In recent years, the accessibility to appropriate medical assistance became a highly disturbing issue worldwide. In the United States, the terms of health inequalities and health disparities label the substantially disturbing differences in the quality of medical treatment for white Americans and African Americans (Singer & Baer, 2012). According to Singer and Baer (2012), not all population groups have equal access to modern medicine to benefit from its expanded capacity. The average life expectancy of African Americans is substantively lower in comparison with the white population (Singer & Baer, 2012). Racism and “the differences in the socioeconomic status” of ethnic minorities lead to a lack of access to health care and the prevalence of severe diseases such as cancer, HIV/AIDS, and ischemic heart disease (Singer & Baer, 2012, p. 177). However, a similar situation is observable in other parts of the world, as well.

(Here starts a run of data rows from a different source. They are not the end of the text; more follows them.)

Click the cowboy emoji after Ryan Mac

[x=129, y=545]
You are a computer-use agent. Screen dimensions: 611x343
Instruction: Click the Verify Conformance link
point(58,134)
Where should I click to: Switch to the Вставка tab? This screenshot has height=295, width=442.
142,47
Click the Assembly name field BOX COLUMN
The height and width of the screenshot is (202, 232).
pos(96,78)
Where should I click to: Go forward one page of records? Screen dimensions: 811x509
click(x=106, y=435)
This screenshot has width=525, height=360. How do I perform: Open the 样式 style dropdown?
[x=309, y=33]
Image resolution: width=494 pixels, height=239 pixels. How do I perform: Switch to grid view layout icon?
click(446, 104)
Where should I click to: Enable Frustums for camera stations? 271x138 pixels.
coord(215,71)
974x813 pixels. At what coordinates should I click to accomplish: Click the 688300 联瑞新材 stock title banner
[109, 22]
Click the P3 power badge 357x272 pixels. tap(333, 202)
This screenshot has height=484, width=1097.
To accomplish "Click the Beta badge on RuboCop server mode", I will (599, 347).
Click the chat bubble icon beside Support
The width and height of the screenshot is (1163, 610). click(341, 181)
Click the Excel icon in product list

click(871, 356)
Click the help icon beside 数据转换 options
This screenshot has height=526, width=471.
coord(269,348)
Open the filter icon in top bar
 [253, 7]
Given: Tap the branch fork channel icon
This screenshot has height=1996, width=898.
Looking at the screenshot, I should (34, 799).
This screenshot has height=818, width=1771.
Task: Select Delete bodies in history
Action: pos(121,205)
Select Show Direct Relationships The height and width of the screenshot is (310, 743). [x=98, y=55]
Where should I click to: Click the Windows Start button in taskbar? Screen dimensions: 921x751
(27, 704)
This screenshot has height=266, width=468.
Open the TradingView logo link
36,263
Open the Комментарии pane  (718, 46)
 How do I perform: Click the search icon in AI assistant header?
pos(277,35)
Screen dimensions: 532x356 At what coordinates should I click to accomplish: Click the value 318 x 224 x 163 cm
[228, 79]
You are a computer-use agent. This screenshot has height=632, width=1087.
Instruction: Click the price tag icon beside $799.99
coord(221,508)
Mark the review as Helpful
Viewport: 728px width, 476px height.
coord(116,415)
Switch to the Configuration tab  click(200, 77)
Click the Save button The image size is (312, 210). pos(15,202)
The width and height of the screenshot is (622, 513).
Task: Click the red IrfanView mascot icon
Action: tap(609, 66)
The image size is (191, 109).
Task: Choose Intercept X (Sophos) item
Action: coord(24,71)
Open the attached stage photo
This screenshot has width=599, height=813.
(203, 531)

From a personal perspective, public awareness of health inequalities and morbid diseases is immeasurably insufficient. Although 10,000 people die from AIDS every day with one death every 8 seconds, the dynamic in Africa is the most disastrous (Bilheimer, 2000). In some parts of Africa, a third of all pregnant women have AIDS, and appropriate medical treatment is inaccessible both to them and their children (Bilheimer, 2000). In India, women who have been diagnosed with HIV/AIDS inevitably face social discrimination, stigmatization, and accusation of immorality even if they became infected by their husbands (Van Hollen, 2013). I believe that this attitude and public ignorance are unacceptable as HIV/AIDS has already become a universal responsibility and the worst disease in human history. There should be no global issues left that will be ignored or hidden by the global community. And what can we do to change the perception of people with HIV/AIDS in our country?
References
Bilheimer, R. (Director). (2000).A closer walk [Video file]. Web.
Singer, M., & Baer, H. (2012). Introducing medical anthropology: A discipline in action (2nd ed.). Lanham, MD: AltaMira Press.
Van Hollen, C. (2013). Birth in the age of AIDS: Women, reproduction, and HIV/AIDS in India. Stanford, CA: Stanford University Press.